Meus olhos costumavam a se acostumar com o brilho, mas eu nunca me acostumaria com a ideia de que o palácio era literalmente feito de ouro. Em casa, aquilo custaria muito. Até para o tio Tony seria muito. O chão, ao menos, não era dourado: de um marfim branco e impecavelmente limpo, acho que era até pior. Quantos elefantes teriam morrido para aquilo?

–Minha madrinha não quer que tenhamos de nos sentar à mesa principal hoje.- Alyss anunciou.

–Então vamos para uma pequena sala de lado, tomar café com minha irmã e prima.- Aryeh terminou. -E, só para que vocês não se assustem, elas podem ser meio imprevisíveis. A minha irmã mais nova é um bocado esquentada e minha prima tem, bem, um talento um tanto quanto anormal.

–Talento?- eu perguntei, e ele engoliu em seco.

–Dito isso, a porta é essa.- ele abriu uma pequena(para os padrões do palácio) porta também(adivinhem) dourada.

Dentro da sala à qual essa levava, podíamos ver duas garotas sentadas em um sofá que servia uma mesa. Uma delas, a morena, ria até chorar em seu lugar, enquanto a outra fazia um gesto com a mão e olhava para um pequeno duende no chão perto da porta. O pobrezinho se pulava como uma macaco e fazia uma dancinha estranha, e só pude concluir que a loura estava manipulando sua mente. Não pude segurar um sorrisinho ao ver a brincadeira.

–Lena! Helmi!- Aryeh bradou, ao passo em que a morena se sentou direito e tentou parar de rir e a loura fingiu que estava somente tomando seu chá. -Mamãe e papai já falaram com todos nós sobre isso!

–Ah, Ary, larga de ser tão careta.- a morena disse. -Estávamos só brincando um pouquinho.

–A Helmi pediu.- a loura que concluí ser Lena jogou, visivelmente acanhada. -E ela me fez cosquinhas até que eu fizesse.

–Lena, você tem poderes sobre a realidade e a mente mas não consegue resistir à cosquinhas?- Aryeh perguntou, sarcástico.

–Vamos ao que interessa, irmãozinho. Quem são esses?- a que deveria ser Helmi o interrompeu.

–São os midgardianos que chegaram ontem, quando Erik se foi.- ele se voltou para nós. -Pessoal, estas são Helmi, minha irmã- a morena acenou. -, e Lena, minha prima.

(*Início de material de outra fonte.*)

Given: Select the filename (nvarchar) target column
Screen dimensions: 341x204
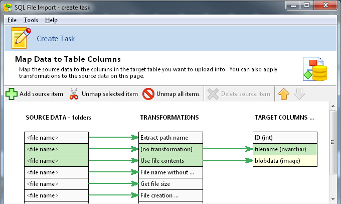Looking at the screenshot, I should (x=285, y=149).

–É um prazer.- as duas disseram juntas.

–Estes são James, Benjamin, Owen, Howard, May e Alyss.- ele nos apresentou.

–Peralá.- Helmi o interrompeu. -A Alyss?

–Claro que é A Alyss, sua gênia.- Lena devolveu. -Sentem-se. Devem estar mortos de fome.

–Não achei que magia fosse algo comum por aqui.- May comenta. -Pelo que nos mostraram, a parada de vocês são espadas e forças da natureza.

–Lena é diferente.- Aryeh disse. -Mas eu lhes avisei. E acho que preferiríamos não falar sobre isso.

–Aryeh, você é péssimo em ganhar a confiança das pessoas.- Helmi disse, balançando a cabeça, enquanto tomava um pouco da bebida em seu copo.

–Terrível.- Lena concordou. 'Nem imaginam quanto', eu acrescentei mentalmente.

–Ué, Lena nunca gostou de falar disso.- o moreno disse, continuando a comer.

–Nem Lena nem nenhum de nós nunca precisou tão desesperadamente de confiança ou informações.- sua irmã retrucou.

–Poderiam só nos falar logo?- Ben pediu, impaciente.

–Se você é quem pede.- Lena começou, mas Ally a interrompeu.

–Não diga.- minha melhor amiga disse, parecendo meio assustada. -Seu pai é... Seu pai é Loki.